李典沒計較這些,確認楊文先還在心中大定,乾笑兩聲自顧自的說了一句:「原來是韓縣尉,久仰……絳邑剛發生叛亂,文先公子護衛力量薄弱,難免有照顧不到的地方,為免賊匪趁虛而入,這些兵士自當盡到守城之責……可否讓這些兵士先進城,我等再去縣衙拜會文先公子。」
韓浩冷笑連連,一側身,讓開城門,竟是不計較對方派兵入城。
李典看了候選三人一眼,微微點頭。
三人此時到沒拖後腿,最謹慎的程銀帶人進入城內,控制了城門各處要害后,才對外面打出安全信號。
一見信號,候選和李堪率隊爭相入城,直奔絳邑的官倉而去。
韓浩絲毫沒有阻攔,冷眼看著他們行動。
李典沒有隨他們進城,策馬立於一邊,看了一眼面無表情的韓浩,心中也是感慨不已。
弄出打草驚蛇的公文招數也是不得已,他成為聞喜縣尉是因為要配合候選三人劫持楊文先,可候選三人卻桀驁不馴,根本不聽他調遣,這次出兵因為是偽做平匪,所以隊伍很早就開出聞喜。在路上聽聞絳邑變故后,雖然還沒弄清楚事情真相,李典卻知道這是個難得機會,通過特殊渠道和衛弘聯繫上,得到他的授權,改變行動計劃,為了避免計劃變動導致新計劃不能施行,他迫不得已派人以公文形式給楊文先送來消息。

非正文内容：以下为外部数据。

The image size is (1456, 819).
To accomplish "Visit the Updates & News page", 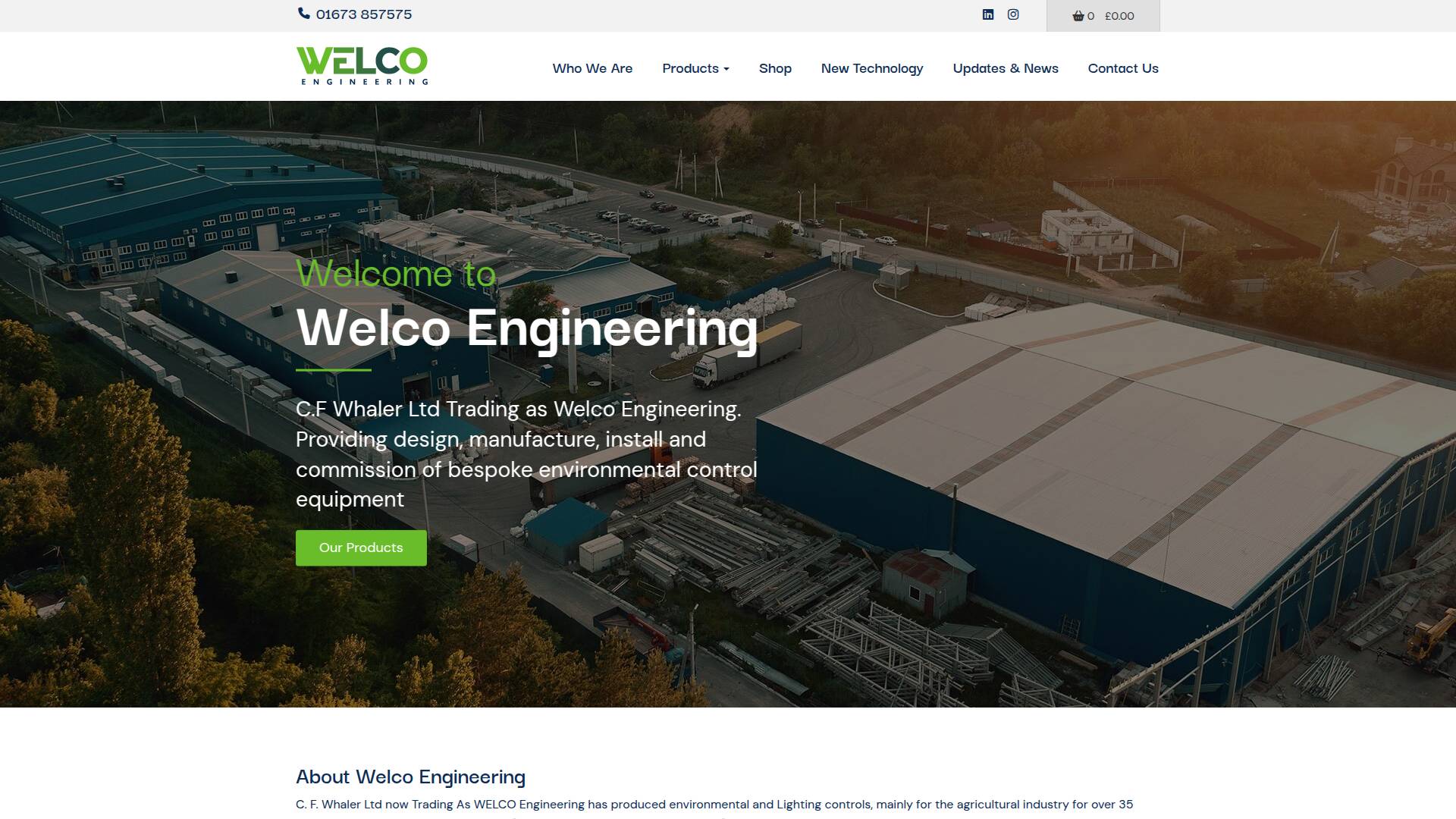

若按照他本意,趁著絳邑大亂,偷偷掩殺進城才是最好的選擇,可惜此事卻不是他能做主。事實也正如他所料,計劃改變讓候選三人遲疑不決,平白耽擱了不少時間,幸虧弄出公文這招,不然此時肯定功虧一簣,想必此時楊文先還在等自己這個縣尉前去拜會。
這些士族文人,命都快不保了還要擺架子。
不自覺的,李典露出幾縷譏笑,一閃即逝。
等隊伍全都開進絳邑城,控制全城要害后,李典才在韓浩的帶領下,慢騰騰的奔向縣衙。
還未到縣衙,就聽見前面起了衝突,韓浩狠狠看了李典一眼,抽了戰馬一鞭子,快馬而去。
李典疑惑的皺皺眉頭,也鞭馬跟上。
一行人還未衝進縣衙,就被對峙的兩幫人攔住,一方大盾短刀,聳立如城牆的橫在街道上,另一邊卻是戰刀出鞘,戰馬整齊的狠狠看住對方,殺氣十足。
「怎麼回事?」韓浩揚聲問了一句。
「軍候,這些人就是上次攻擊我們的那些人,就算化成灰我也認得。」騎兵中一個人回了一句。
韓浩目光一轉,當看到熟悉的魚鱗陣時,瞳孔瞬間收縮,就是這批人,自從上次露了一面后就一直銷聲匿跡,害的自己一直提心弔膽,不知是何方神聖,原來是衛家的人,難怪,難怪。
李典趕上來,見情形不對,連忙問了一句:「發生何事,韓縣尉?」
韓浩目光憤怒的瞪向李典,惡聲道:「我到要問問李縣尉,為何貴屬曾經假扮流民賊匪襲擊我等車隊,還差點驚擾了文先公子,你有何解釋?」
李典看了一眼,見是李堪的隊伍,心中暗罵不已,嘴裡卻坦然道:「原來韓縣尉是說這個,當初兵丁不足,縣令大人曾經招安了一批改過從良的流民匪盜,或許這其中就有得罪了韓縣尉之人,還請韓縣尉看在如今同為官兵的份上,原諒一二,不要傷了彼此和氣。」
韓浩死死盯住他,好半天才狠狠點頭,從牙根蹦出幾個字:「好,好,很好!」說完一揮手,喝退了手下,讓開縣衙大門,冷冷看著李典。
李典也不惱,走到李堪身邊交代幾句,坦然下馬走進縣衙。
此時還未到翻臉的時候,等確實見到楊文先再談其他不遲。